Bu ziyaret aynı zamanda Türkiye’nin terörle mücadele konusunda yeni anlayışının da ip uçlarını veriyor.
Zaten Yıldırım’ın Irak Başbakanı Haydar el İbadi ile görüşmesinin ardından, Kuzey Irak’a geçerek IKBY Başkanı Mesud Barzani ve Başbakan Neçirvan Barzani ile buluşmasını da bu çerçevede ele almak lazım.

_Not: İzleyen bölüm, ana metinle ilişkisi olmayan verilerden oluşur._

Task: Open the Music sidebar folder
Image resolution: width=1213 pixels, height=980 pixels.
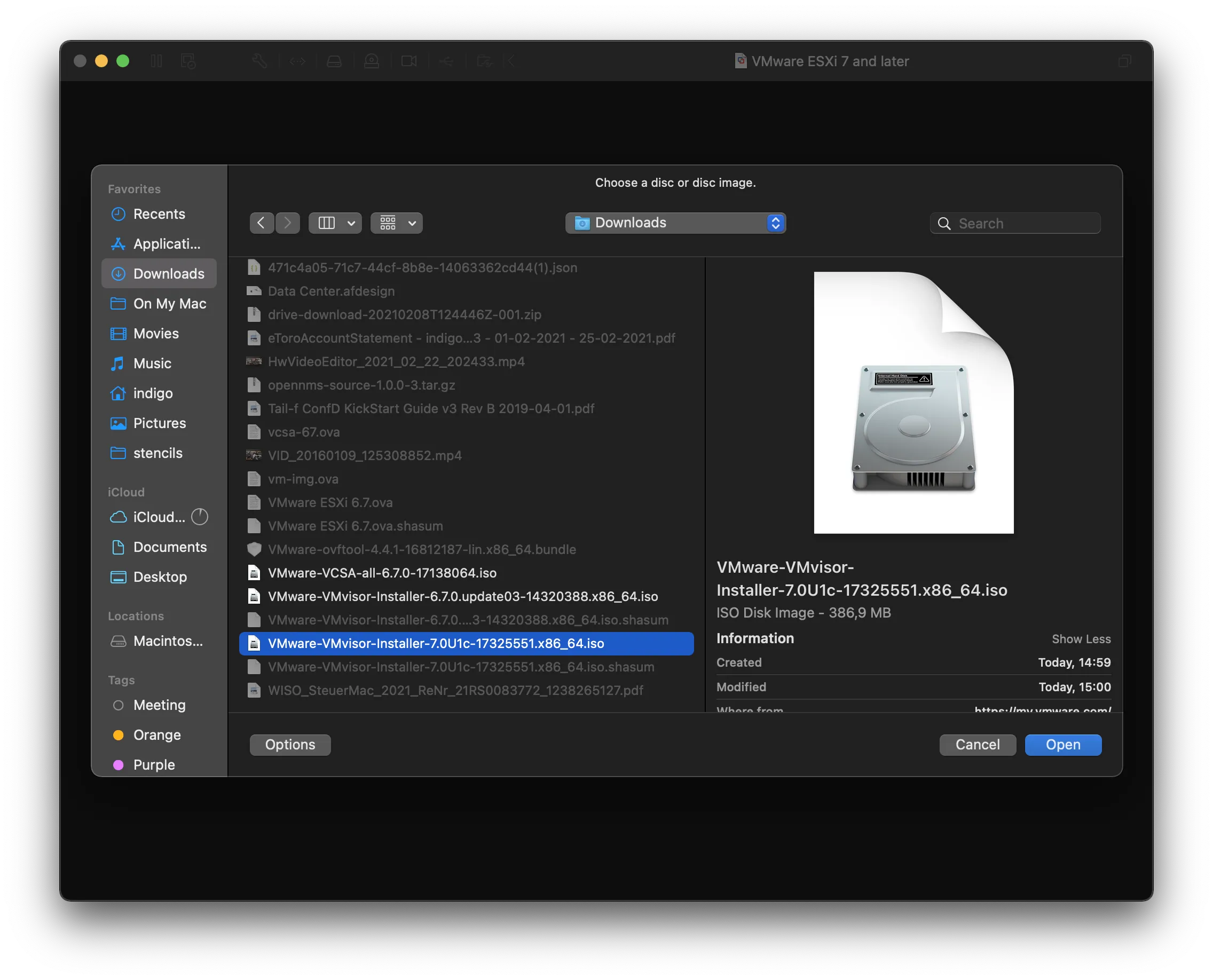Action: coord(152,363)
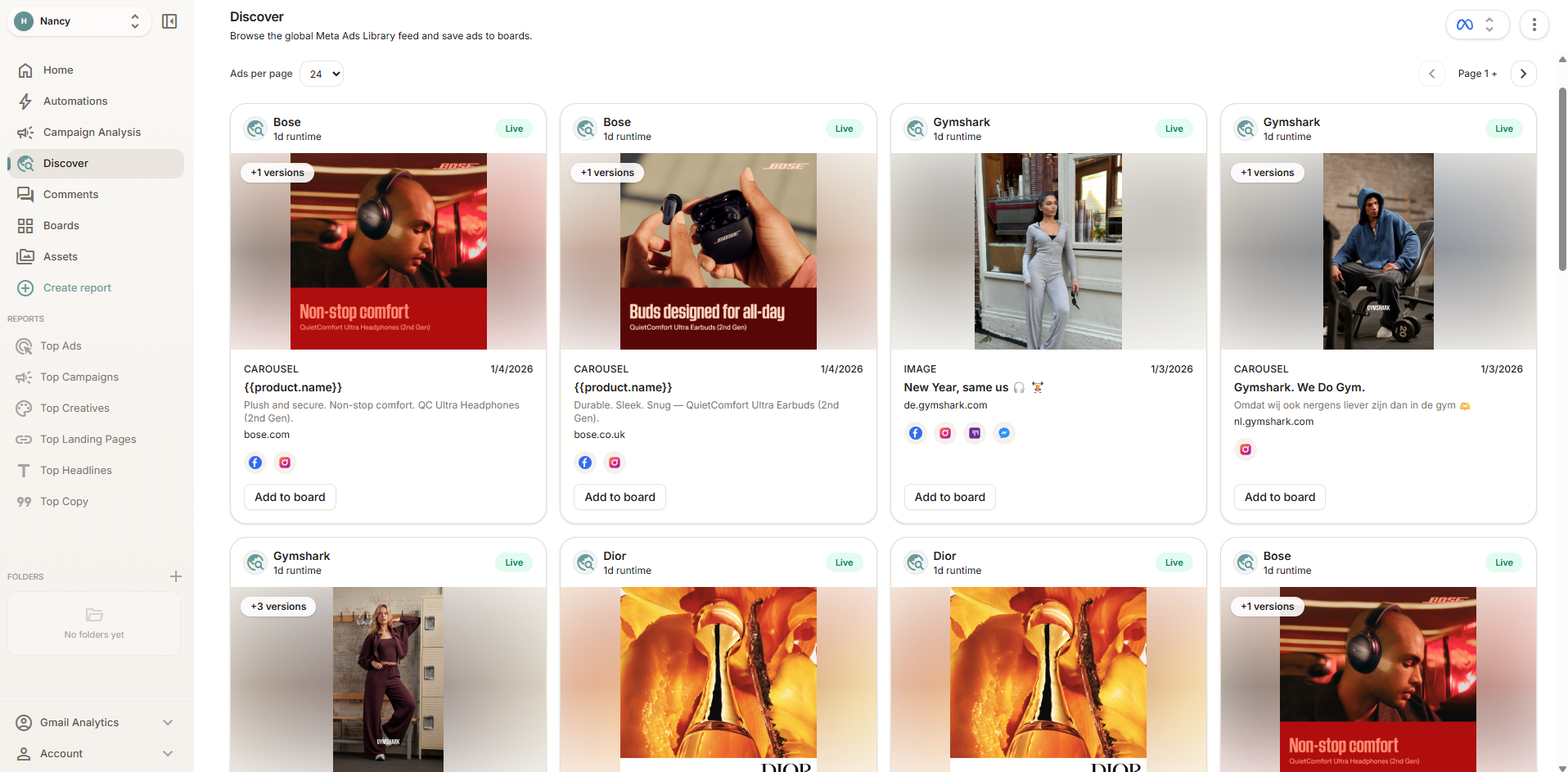Open Home from the sidebar
This screenshot has width=1568, height=772.
coord(57,70)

Tabii Başbakan Yıldırım’ın, hem Bağdat, hem de Erbil’deki ziyaretlerinde ağırlıklı olarak Başika kampı gündeme gelmiş olsa da, ben bu ziyarette asıl meselenin PKK terörüne karşı yerinde mücadele olduğu düşüncesindeyim…
Nasıl ki DEAŞ, Suriye sınırımızın sıfır noktasına dayanıp, Kilis ve Gaziantep’e attığı roketlerle Türkiye’yi tehdit edince, Fırat Kalkanı operasyonu kapsamında gerekli yanıtı aldıysa, Kuzey Suriye’den Türkiye’ye geçip eylem yapan PKK’yı da aynı akıbet bekliyor.
Zaten bu durum Yıldırım’ın Bağdat temaslarının ardından hazırlanan ortak bildiriye de yansımış durumda.
Bildiride, iki tarafın, topraklarında herhangi bir “terör örgütünü” bulundurmayacakları ve iki ülkenin milli güvenliğini tehdit eden herhangi bir faaliyette bulunulmasına izin vermeyecekleri vurgulanıyor.
Türkiye aynı zamanda PKK’nın Kandil’in ardından Sincar bölgesine yerleşmesine de karşı.
Bu durum Başbakan Yıldırım’ın, Bağdat’ın yanı sıra Erbil temaslarının da ana gündem maddesiydi.
Önümüzdeki dönemde IKBY’nin tek başına ya da Türkiye ile birlikte Sincar’a bir müdahalede bulunabilir.
Türkiye’nin, ayrıca PKK tehdidine karşı sadece Irak’ta değil, Kuzey Suriye’de de yerinde müdahalelere yöneleceği kanısındayım.
Eğer şu anda geniş çaplı bir müdahale yapılmıyorsa bunun nedeni gerekli şartların henüz oluşmamasıdır.
Obama yönetiminden ağzı yanan Türkiye, görevi 20 Ocak’ta alacak Trump’ın Suriye konusunda nasıl bir politika izleyeceğini görmek istiyor.
Ayrıca DEAŞ’ın yenilgiye uğratılması halinde, bugün Suriye’de ABD’nin piyade gücü işlevi gören PKK’nın o kadar rahat olamayacağı da bir gerçek.
Suriye’de barışın sağlanmasıyla PKK, sadece Türkiye’nin değil, Rusya’nın ve Suriye yönetiminin de hedefi haline gelecek. Yani sadece DEAŞ için değil PKK için de çemberin giderek daralacağı yeni bir süreç bizi bekliyor.